E, a seguire, l’esperienza nel «Paese delle Api industriose», dove prova ad elemosinare da mangiare per sé e per Geppetto ma gli vengono chiesti in cambio piccoli lavori che lui prima rifiuta con sdegno ma poi si piega a portare una brocca di acqua in casa di una donna e ne riceve come ricompensa un piatto di pane e cavolfiori. O, ancora, quando accetta di lavorare dall’ortolano Giangio e dovrà tirare con il bindolo 100 secchi di acqua al giorno per ricevere in cambio un bicchiere di latte. Lavora lì per cinque lunghi mesi e riesce a mantenere se stesso e Geppetto e intanto si dedica (finalmente!) agli studi. Il resto della storia è noto: la fata in un sogno gli dice che per la sua dedizione al padre Geppetto e allo studio gli sono perdonate tutti gli errori fatti nella vita e Pinocchio al risveglio si accorge di essere diventato un bambino perbene. Sulla sedia del laboratorio di Geppeto rimane un burattino senza vita, il vecchio involucro di legno di Pinocchio.

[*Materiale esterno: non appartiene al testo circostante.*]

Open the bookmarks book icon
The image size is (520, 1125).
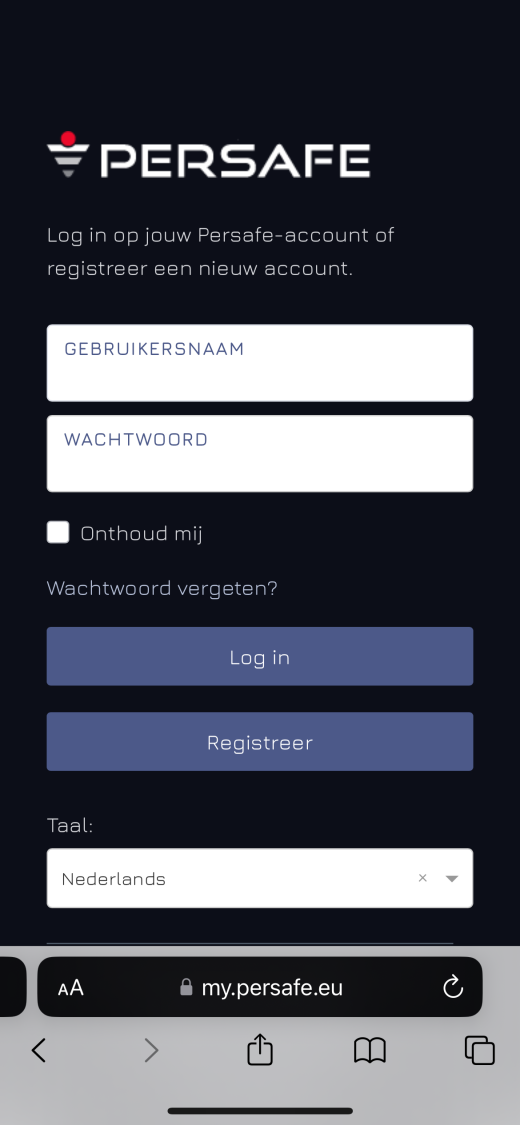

Cosa ci può insegnare la favola riguardo alla riabilitazione? Che la riabilitazione non può consistere in una esercitazione meccanica per il recupero della forza muscolare e della articolarità. Quante volte i nostri pazienti sono lasciati soli, nelle palestre, a ripetere esercizi fatti di contrazioni, di allungamenti, di pesi, che non assumono alcun significato rispetto ai compiti che dobbiamo svolgere nella nostra vita quotidiana. Ecco la esigenza che ogni riabilitazione, con o senza l’ausilio di tecnologie robotiche, avvenga con il coinvolgimento determinante delle facoltà cognitive capaci di determinare un cambiamento stabile del nostro sistema nervoso.